#### THE RECORDS

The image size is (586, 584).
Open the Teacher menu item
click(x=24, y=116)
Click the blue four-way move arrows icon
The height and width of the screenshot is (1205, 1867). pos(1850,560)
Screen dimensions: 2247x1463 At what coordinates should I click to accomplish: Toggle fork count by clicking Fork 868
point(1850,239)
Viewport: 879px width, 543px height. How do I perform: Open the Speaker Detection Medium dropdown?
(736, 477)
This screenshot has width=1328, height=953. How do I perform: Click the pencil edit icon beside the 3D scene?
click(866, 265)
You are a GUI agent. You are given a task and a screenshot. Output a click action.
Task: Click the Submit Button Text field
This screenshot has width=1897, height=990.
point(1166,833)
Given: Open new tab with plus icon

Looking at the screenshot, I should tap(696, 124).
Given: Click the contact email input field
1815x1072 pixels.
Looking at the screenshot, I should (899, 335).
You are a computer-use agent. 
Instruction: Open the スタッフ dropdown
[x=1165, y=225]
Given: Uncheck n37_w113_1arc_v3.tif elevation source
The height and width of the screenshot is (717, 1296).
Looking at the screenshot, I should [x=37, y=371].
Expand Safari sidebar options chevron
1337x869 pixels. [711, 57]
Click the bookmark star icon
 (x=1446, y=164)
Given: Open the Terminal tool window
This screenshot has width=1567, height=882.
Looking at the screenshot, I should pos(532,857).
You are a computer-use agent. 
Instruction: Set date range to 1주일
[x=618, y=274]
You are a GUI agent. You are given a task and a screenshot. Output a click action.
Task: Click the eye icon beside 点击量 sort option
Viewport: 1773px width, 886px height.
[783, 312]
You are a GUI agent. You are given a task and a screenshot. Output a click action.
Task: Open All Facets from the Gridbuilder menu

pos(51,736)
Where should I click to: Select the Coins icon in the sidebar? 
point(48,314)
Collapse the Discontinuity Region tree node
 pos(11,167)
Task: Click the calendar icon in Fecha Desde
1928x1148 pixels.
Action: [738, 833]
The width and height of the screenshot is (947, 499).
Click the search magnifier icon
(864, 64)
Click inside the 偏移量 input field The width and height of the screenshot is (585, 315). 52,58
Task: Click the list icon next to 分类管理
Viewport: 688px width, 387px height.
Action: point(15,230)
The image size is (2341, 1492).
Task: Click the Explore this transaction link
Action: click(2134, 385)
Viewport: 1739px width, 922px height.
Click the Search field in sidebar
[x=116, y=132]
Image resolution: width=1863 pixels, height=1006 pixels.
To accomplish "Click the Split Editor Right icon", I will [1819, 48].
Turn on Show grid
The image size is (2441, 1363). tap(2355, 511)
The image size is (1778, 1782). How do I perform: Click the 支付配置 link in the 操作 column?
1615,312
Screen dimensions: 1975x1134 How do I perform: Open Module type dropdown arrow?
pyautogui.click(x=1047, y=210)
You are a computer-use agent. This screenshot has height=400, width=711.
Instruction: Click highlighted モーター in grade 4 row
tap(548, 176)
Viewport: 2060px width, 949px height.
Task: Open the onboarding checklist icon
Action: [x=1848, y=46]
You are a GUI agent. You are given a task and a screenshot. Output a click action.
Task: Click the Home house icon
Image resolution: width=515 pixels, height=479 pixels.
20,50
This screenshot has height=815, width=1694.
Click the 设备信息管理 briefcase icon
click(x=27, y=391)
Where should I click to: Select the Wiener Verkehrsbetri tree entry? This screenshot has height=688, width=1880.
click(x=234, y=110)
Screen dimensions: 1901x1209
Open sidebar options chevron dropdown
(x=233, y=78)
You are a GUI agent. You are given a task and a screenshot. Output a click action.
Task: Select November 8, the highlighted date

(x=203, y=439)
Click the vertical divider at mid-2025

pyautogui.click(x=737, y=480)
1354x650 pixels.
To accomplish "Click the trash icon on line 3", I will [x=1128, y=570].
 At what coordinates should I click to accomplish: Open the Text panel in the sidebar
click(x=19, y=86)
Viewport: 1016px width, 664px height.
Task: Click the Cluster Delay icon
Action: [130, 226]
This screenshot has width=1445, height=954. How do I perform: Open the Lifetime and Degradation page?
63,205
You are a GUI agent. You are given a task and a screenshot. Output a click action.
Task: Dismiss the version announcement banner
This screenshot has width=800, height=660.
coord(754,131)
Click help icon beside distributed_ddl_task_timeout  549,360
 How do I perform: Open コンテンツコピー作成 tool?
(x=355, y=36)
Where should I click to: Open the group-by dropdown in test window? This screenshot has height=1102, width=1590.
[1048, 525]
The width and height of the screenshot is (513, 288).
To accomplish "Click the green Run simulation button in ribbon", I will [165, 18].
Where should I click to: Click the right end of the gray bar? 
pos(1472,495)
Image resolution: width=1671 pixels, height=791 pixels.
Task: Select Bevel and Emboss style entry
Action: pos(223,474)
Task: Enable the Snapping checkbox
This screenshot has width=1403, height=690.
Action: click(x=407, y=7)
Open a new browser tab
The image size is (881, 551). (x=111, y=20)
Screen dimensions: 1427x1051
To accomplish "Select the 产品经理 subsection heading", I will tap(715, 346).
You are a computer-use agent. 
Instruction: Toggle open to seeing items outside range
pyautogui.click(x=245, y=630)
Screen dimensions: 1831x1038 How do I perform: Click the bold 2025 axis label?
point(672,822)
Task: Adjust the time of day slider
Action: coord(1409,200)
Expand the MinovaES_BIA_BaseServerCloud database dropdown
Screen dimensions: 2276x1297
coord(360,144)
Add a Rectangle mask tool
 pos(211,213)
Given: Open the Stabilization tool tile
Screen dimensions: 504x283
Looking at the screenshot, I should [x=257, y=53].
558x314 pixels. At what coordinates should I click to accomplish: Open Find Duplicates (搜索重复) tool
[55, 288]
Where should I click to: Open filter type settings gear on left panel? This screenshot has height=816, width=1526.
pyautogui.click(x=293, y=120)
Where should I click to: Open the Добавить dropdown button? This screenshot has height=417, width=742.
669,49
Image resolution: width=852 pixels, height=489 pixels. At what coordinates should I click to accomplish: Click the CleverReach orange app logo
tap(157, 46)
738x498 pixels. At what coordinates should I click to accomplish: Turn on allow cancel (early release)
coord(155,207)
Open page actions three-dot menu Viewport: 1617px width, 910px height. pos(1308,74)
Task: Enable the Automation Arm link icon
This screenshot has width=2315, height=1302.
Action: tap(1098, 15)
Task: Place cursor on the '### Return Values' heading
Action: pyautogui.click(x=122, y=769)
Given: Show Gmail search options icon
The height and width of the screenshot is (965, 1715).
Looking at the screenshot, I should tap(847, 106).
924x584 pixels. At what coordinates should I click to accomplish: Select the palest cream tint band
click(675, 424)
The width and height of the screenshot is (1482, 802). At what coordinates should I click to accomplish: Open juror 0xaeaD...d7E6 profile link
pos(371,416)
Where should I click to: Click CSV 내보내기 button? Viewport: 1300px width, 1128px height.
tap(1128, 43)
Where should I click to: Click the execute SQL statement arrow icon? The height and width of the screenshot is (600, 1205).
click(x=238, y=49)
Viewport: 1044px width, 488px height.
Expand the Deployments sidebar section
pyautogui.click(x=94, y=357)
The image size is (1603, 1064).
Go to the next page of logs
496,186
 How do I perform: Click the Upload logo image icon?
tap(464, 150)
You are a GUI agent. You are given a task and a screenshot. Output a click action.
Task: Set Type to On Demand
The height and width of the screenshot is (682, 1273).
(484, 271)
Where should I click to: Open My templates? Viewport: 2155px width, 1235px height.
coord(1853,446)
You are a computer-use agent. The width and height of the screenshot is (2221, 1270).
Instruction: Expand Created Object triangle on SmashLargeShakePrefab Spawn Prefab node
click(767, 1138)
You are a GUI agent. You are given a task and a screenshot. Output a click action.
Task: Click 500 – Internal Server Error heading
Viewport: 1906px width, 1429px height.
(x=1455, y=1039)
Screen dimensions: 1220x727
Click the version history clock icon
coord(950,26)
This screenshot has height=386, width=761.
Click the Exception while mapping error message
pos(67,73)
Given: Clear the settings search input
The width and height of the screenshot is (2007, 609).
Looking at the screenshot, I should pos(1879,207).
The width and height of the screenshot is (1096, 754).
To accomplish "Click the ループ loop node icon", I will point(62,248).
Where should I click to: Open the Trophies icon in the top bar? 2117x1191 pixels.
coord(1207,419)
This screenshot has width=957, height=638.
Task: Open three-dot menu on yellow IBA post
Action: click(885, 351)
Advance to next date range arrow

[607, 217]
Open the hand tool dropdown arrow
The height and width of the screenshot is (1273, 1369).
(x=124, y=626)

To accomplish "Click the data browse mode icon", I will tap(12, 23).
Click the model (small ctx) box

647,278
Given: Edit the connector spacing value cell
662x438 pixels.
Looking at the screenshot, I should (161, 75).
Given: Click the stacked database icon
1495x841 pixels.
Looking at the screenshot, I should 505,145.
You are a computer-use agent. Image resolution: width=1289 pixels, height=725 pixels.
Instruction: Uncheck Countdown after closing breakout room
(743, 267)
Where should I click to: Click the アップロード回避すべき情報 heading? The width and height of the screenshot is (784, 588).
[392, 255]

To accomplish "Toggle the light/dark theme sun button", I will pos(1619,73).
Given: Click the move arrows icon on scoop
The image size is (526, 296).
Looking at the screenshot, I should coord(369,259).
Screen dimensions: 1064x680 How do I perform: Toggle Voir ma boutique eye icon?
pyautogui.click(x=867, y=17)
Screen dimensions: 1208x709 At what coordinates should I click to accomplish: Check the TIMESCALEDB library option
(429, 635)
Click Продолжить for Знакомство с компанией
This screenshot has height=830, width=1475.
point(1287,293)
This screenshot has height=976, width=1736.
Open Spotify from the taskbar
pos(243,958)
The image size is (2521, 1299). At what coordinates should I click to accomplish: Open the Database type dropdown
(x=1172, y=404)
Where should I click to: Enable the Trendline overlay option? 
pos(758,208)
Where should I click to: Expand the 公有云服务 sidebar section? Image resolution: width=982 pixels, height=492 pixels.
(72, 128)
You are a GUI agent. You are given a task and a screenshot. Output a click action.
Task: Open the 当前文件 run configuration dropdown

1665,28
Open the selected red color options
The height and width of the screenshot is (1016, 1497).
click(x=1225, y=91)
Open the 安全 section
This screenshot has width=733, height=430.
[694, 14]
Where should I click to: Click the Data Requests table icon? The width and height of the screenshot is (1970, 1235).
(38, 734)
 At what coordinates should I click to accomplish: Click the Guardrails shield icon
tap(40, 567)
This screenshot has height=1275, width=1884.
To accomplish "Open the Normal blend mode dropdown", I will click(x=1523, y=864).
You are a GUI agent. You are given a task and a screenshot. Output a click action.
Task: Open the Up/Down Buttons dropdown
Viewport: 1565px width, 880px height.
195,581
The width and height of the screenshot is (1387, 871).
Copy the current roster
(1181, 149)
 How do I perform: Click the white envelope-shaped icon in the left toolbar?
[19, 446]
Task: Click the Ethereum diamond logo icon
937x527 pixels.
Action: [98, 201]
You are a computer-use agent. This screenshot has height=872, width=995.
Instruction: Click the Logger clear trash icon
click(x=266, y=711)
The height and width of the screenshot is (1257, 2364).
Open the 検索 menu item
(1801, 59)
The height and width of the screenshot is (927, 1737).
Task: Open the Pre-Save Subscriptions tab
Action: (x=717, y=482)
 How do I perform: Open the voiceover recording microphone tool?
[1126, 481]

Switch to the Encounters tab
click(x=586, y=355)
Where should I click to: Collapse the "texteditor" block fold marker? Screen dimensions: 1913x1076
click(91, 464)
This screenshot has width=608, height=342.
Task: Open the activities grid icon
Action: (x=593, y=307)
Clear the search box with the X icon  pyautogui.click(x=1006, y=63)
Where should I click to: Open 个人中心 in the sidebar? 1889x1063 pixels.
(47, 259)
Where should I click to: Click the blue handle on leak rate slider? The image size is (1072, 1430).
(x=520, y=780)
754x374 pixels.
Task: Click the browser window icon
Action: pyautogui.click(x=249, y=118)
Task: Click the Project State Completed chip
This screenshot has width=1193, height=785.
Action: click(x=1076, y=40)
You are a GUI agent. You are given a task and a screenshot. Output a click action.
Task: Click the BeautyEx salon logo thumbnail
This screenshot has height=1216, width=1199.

########

Search each line of the data above for "input", and copy the lines where it occurs.

Given: Click the contact email input field
Click inside the 偏移量 input field The width and height of the screenshot is (585, 315). 52,58
Given: Clear the settings search input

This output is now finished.